* [SELECTED EXCERPT]
MHT CET · Physics · Nuclear Physics
Two radioactive materials \(\mathrm{X}_1\) and \(\mathrm{X}_2\) have decay constants ' \(5 \lambda\) ' and ' \(\lambda\) ' respectively. Initially, they have the same number of nuclei. After time ' \(t\) ', the ratio of number of nuclei of \(X_1\) to that of \(X_2\) is \(\frac{1}{e}\). Then \(t\) is equal to
- A \(\frac{\lambda}{2}\)
- B \(\frac{\mathrm{e}}{\lambda}\)
- C \(\lambda\)
- D \(\frac{1}{4 \lambda}\)
Answer & Solution
Correct Answer
(D) \(\frac{1}{4 \lambda}\)
Step-by-step Solution
Detailed explanation
Let \(N_1\) be the number of \(X_1\) and \(N_2\) be the number of nuclei of \(X_2\) after time t.
\(
\begin{aligned}
& \therefore \mathrm{N}_1=\mathrm{N}_0 \mathrm{e}^{-5 \lambda \mathrm{t}} \text { and } \mathrm{N}_2=\mathrm{N}_0 \mathrm{e}^{-\lambda \mathrm{t}} \\
& \therefore \frac{\mathrm{N}_1}{\mathrm{~N}_2}=\frac{\mathrm{e}^{-5 \lambda \mathrm{t}}}{\mathrm{e}^{-\lambda, \mathrm{t}}}=\frac{1}{\mathrm{e}^{4 \lambda \cdot \mathrm{t}}}=\frac{1}{\mathrm{e}} \\
& \therefore 4 \lambda \mathrm{t}=1 \\
& \therefore \mathrm{t}=\frac{1}{4 \lambda}
\end{aligned}
\)

* [MATERIALS PROVIDED]

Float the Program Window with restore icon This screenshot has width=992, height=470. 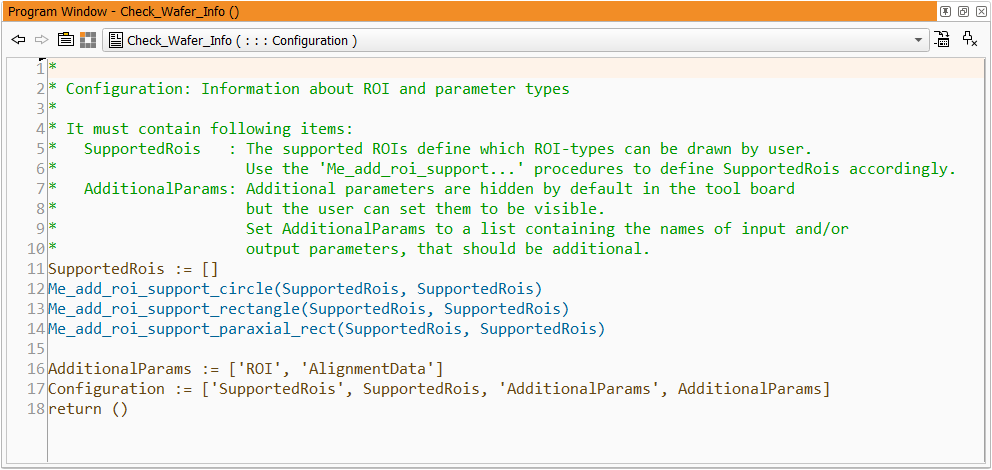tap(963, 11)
* * *
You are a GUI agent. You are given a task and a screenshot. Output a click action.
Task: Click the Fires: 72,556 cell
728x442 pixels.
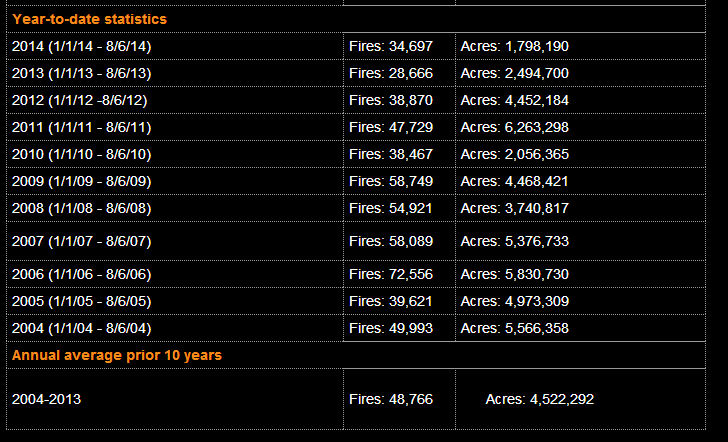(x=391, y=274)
...
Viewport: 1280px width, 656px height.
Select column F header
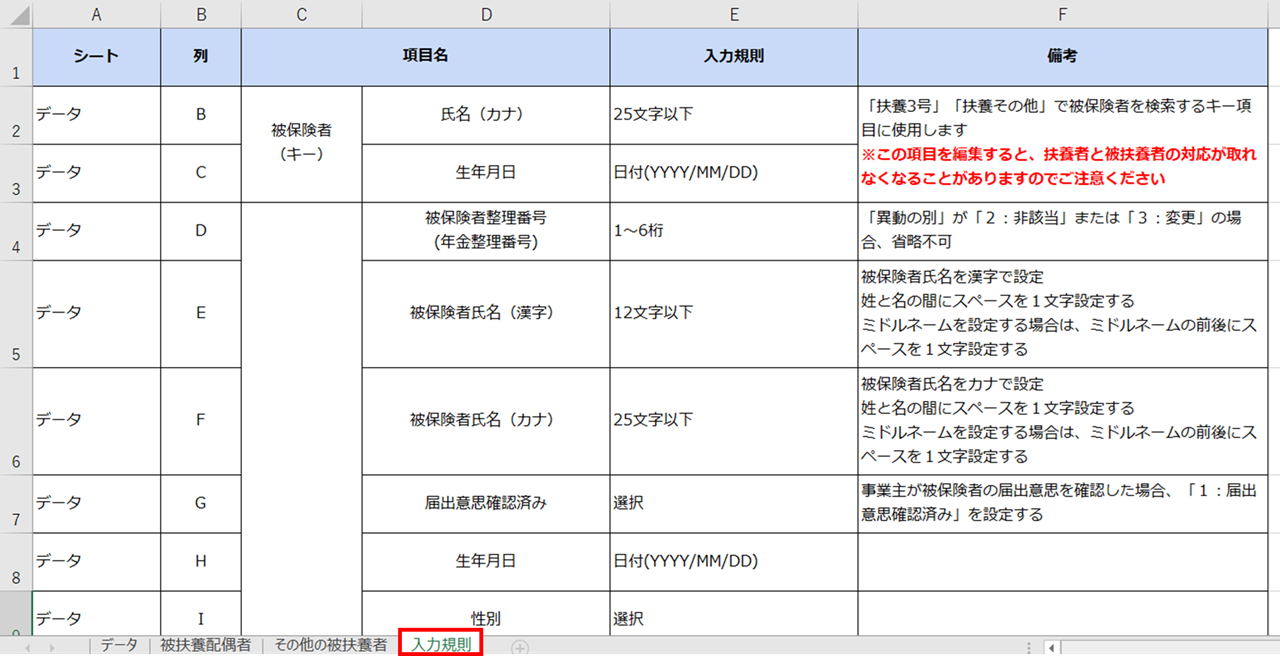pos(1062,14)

* [WHAT TO WORK ON]
**a)** Output the whole radioactive decay problem again, word for word.
**b)** Return the lines of the records starting at the line that contains "You are a GUI" and ending at the line that contains "(x=391, y=274)", both included, copied as they appear. Leave the pictures out.

* [RESPONSES PER TASK]
**a)**
MHT CET · Physics · Nuclear Physics
Two radioactive materials \(\mathrm{X}_1\) and \(\mathrm{X}_2\) have decay constants ' \(5 \lambda\) ' and ' \(\lambda\) ' respectively. Initially, they have the same number of nuclei. After time ' \(t\) ', the ratio of number of nuclei of \(X_1\) to that of \(X_2\) is \(\frac{1}{e}\). Then \(t\) is equal to
- A \(\frac{\lambda}{2}\)
- B \(\frac{\mathrm{e}}{\lambda}\)
- C \(\lambda\)
- D \(\frac{1}{4 \lambda}\)
Answer & Solution
Correct Answer
(D) \(\frac{1}{4 \lambda}\)
Step-by-step Solution
Detailed explanation
Let \(N_1\) be the number of \(X_1\) and \(N_2\) be the number of nuclei of \(X_2\) after time t.
\(
\begin{aligned}
& \therefore \mathrm{N}_1=\mathrm{N}_0 \mathrm{e}^{-5 \lambda \mathrm{t}} \text { and } \mathrm{N}_2=\mathrm{N}_0 \mathrm{e}^{-\lambda \mathrm{t}} \\
& \therefore \frac{\mathrm{N}_1}{\mathrm{~N}_2}=\frac{\mathrm{e}^{-5 \lambda \mathrm{t}}}{\mathrm{e}^{-\lambda, \mathrm{t}}}=\frac{1}{\mathrm{e}^{4 \lambda \cdot \mathrm{t}}}=\frac{1}{\mathrm{e}} \\
& \therefore 4 \lambda \mathrm{t}=1 \\
& \therefore \mathrm{t}=\frac{1}{4 \lambda}
\end{aligned}
\)

**b)**
You are a GUI agent. You are given a task and a screenshot. Output a click action.
Task: Click the Fires: 72,556 cell
728x442 pixels.
(x=391, y=274)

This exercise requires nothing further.